What Is Geographic Atrophy?
Produced in collaboration with the American Macular Degeneration Foundation (AMDF)
Supported by an educational grant from Apellis Pharmaceuticals, Inc.
Join Matthew Levine, the Grants, Advocacy, and Partnerships Director for the American Macular Degeneration Foundation, along with an ophthalmologist, a research scientist, and a patient for a free 1-hour interactive presentation: “Living with Geographic Atrophy: What Can I Do for My Vision?” These expert panelists will help you understand the pathophysiology of age-related macular degeneration (AMD) and geographic atrophy (GA) and the importance of monitoring your vision at home. The panel will also discuss ways to reduce the initial risk of both these conditions, slow progression, and, importantly, maintain quality of life. The panelists also review different treatment options, strategies to discuss treatment with your care team, and the potential benefits of joining a clinical trial.
Other topics explored:
- Symptoms of early AMD and progression
- Why early detection is important
- Who is at risk of AMD?
- Wet vs dry AMD and GA
- Progression of GA secondary to AMD
- Systemic disease management, cardiovascular disease, cognitive decline, depression
- Mobility and independence
- Home safety
- Addressing modifiable risk factors
Hope for the Future: Emerging Treatments for GA
Working with My Eye Doctor Toward the Best Possible Outcome
Rishi Singh, MD
Staff Physician, Cleveland Clinic Florida
President, Cleveland Clinic Martin Health
Rishi Singh, MD, is a staff surgeon at the Cole Eye Institute, Cleveland Clinic and Professor of Ophthalmology at the Lerner College of Medicine in Cleveland, Ohio. Also, he serves as the medical director of informatics at the Cleveland Clinic. He specializes in the treatment of medical and surgical retinal disease such as diabetic retinopathy and age-related macular degeneration. Dr. Singh has authored more than 200 peer reviewed publications and serves as the principal investigator of numerous clinical trials advancing the treatment of retinal disease. Dr. Singh is the former president on the Retina World Congress and is on the board of the American Society of Retina Specialists. Dr. Singh has been honored with several research recognitions such as the Alpha Omega Alpha Research Award.
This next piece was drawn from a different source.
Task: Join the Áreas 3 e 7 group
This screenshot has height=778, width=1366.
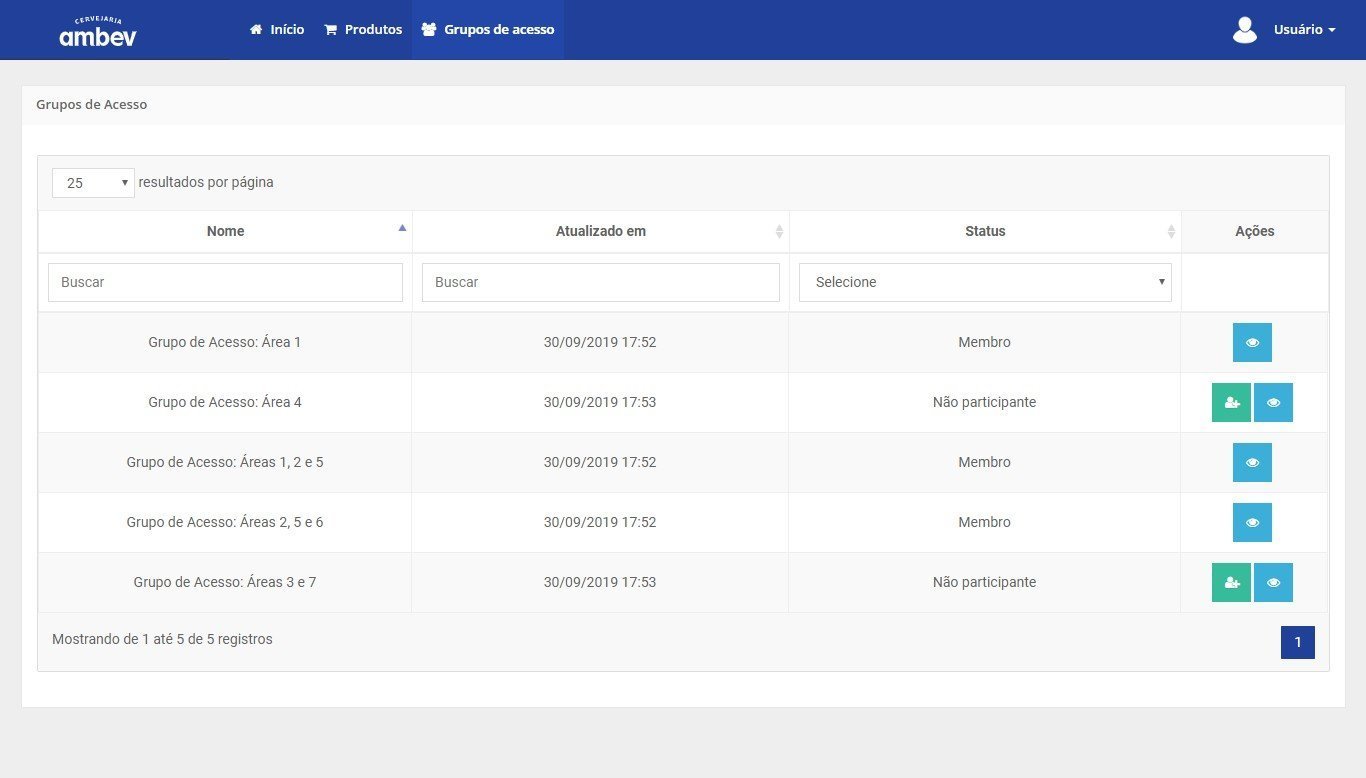Action: click(x=1231, y=583)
Grants, Advocacy and Partnerships Director, American Macular Degeneration Foundation
Matthew Levine is the grants, advocacy, and partnerships director of the American Macular Degeneration Foundation (AMDF) in Northampton, Massachusetts. For the past 18 years, his professional career has been in the nonprofit, vision research grantmaking community, working with thought leaders and researchers to advance solutions for those affected by vision loss and blindness. Previously, at Research to Prevent Blindness, Inc., Matthew directed marketing and communications activities accompanying the distribution of more than $120 million to vision researchers. He has worked with chairs of departments of ophthalmology, research directors, scientists, and colleagues at other foundations to develop programs that empower those affected by loss-of-sight to lead fulfilling lives.
Preeti Subramanian, PhD
Director of Scientific Programs, Vision Science
Preeti Subramanian, PhD, is the Director of Scientific Programs for Vision Science, overseeing the macular degeneration and glaucoma research programs at BrightFocus Foundation. She received her PhD in Biochemistry, identifying a novel role for bioactive sphingolipid ceramide 1 phosphate (C1P) in mediating inflammation. Before joining BrightFocus, Dr. Subramanian was a research scientist at the National Eye Institute (NEI) of the NIH for ten plus years, where she was identifying and studying potential therapeutic agents for diseases involving RPE oxidative stress (e.g., age-related macular degeneration). She has published more than 15 peer-reviewed articles in prestigious archival journals including Journal of Biological Chemistry and Investigative Ophthalmology of Visual Science.
Retiree with Advanced AMD
Liz always was – and to some extent, still is – an active, independent person who enjoys life. She has lived with AMD for the past eighteen years, having been diagnosed with early AMD in her early 60’s. For the first 12 years, the only real difficulty she experienced was sometimes reading smaller print. Six years ago, that began to change when she started developing advanced AMD. Now, she has both forms, geographic atrophy and wet AMD, and can no longer do some of the things she used to do. Still, she can continue many activities, although sometimes differently or with a bit of help. Her eyesight may not be the same and her life has changed, but both are vastly better than they would have been even a few years ago thanks to all the amazing research that is being done on AMD.